When I was a kid, I used to have a Madeline doll that I carried around with me. I absolutely loved reading about Madeline and her adventures with her classmates. In the first book, Madeline shows true bravery when she gets her appendix out. Madeline is a leader, and the other students want to follow in her footsteps. More recently, I’ve loved reading about Madeline’s adventures in Madeline at the White House – a story of Madeline in one of my favorite cities!

Pippi Longstocking
by Astrid Lindgren

When I studied abroad in Copenhagen, Denmark, I took a class entitled “The Rebel Child in Scandinavian Children’s Literature.” Created by the brilliant Swedish author Astrid Lindgren, Pippi Longstocking is a perfect example of the rebel child. She represents a child who doesn’t always follow the rules or stick to traditional ways of doing things, but this rebellious nature allows her to learn from her mistakes and realize what truly matters. Pippi is very loyal to her friends Annika and Tommy. Pippi is a very memorable character due to her unconventional manners, her superhuman strength, and (who could forget?) her awesome red pigtails!

Rosie Revere, Engineer
by Andrea Beaty

I recently reviewed this book on the blog, giving it a 5 star rating for its fantastic message, beautiful poetry, and amazing illustrations. What really sticks out in this book, though, are the incredible characters. Young Rosie has dreams of becoming a great engineer, but in a world that keeps telling her “no” in one way or another, she files away that dream and chooses to give up. One day, however, her great aunt Rose (based on Rosie the Riveter) shows her that she really can do anything if she takes it one step at a time and never gives up.
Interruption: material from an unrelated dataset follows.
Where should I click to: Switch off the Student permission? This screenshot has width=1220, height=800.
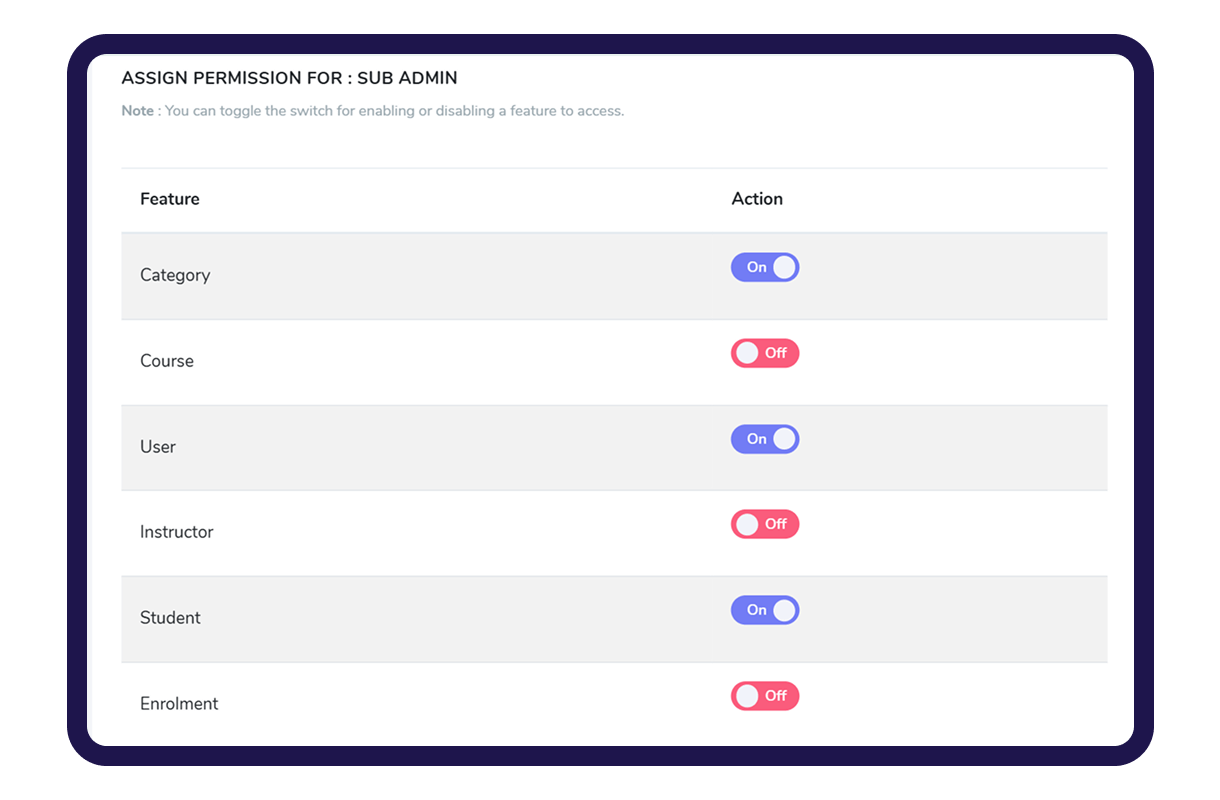(765, 610)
Both Rose and Rosie are strong female characters, which makes this a great read for any young lady in your life.

Chrysanthemum
by Kevin Henkes

When I was a little girl, I used to be self-conscious about how my name didn’t sound quite like anyone else’s. When I picked up Chrysanthemum, that completely changed. Chrysanthemum is constantly teased by her classmates because she has a name that “scarcely fits on her nametag.” Over time, Chrysanthemum gets very down in the dumps about who she is, but encouragement and support from her parents helps her get back on her feet. Eventually, everyone’s favorite music teacher reveals that her name is Mrs. Delphinium Twinkle, and she is going to name her baby girl Chrysanthemum. Chrysanthemum’s classmates realize that a long name is nothing to be ashamed of. I really love this book because it’s primarily about coming to terms with who you are. (Plus Delphinium Twinkle might be the coolest name for a character in a book, ever.)

Matilda
by Roald Dahl

Saving my absolutely favorite for last, Matilda is such a fantastic book for finding strong women. Growing up as a 90s kid, I loved the live action movie, and I recently saw the amazing West End musical adaptation in London. Matilda is a memorable story that will, without a doubt, be passed down for generations. The character of Matilda has unexplained magic powers, but what most people remember about her is that she is incredibly bright. She spends her free time in a library and knows how to do tricky math problems in her head. She absolutely thrives in the classroom, even though she has a very difficult home life. Luckily, she finds a wonderful role model in the form of Miss Honey – a teacher who believes in her and guides her on her journey. A book that features a brilliant little girl and a kind, witty and helpful woman is a great fit for anyone looking for strong female characters!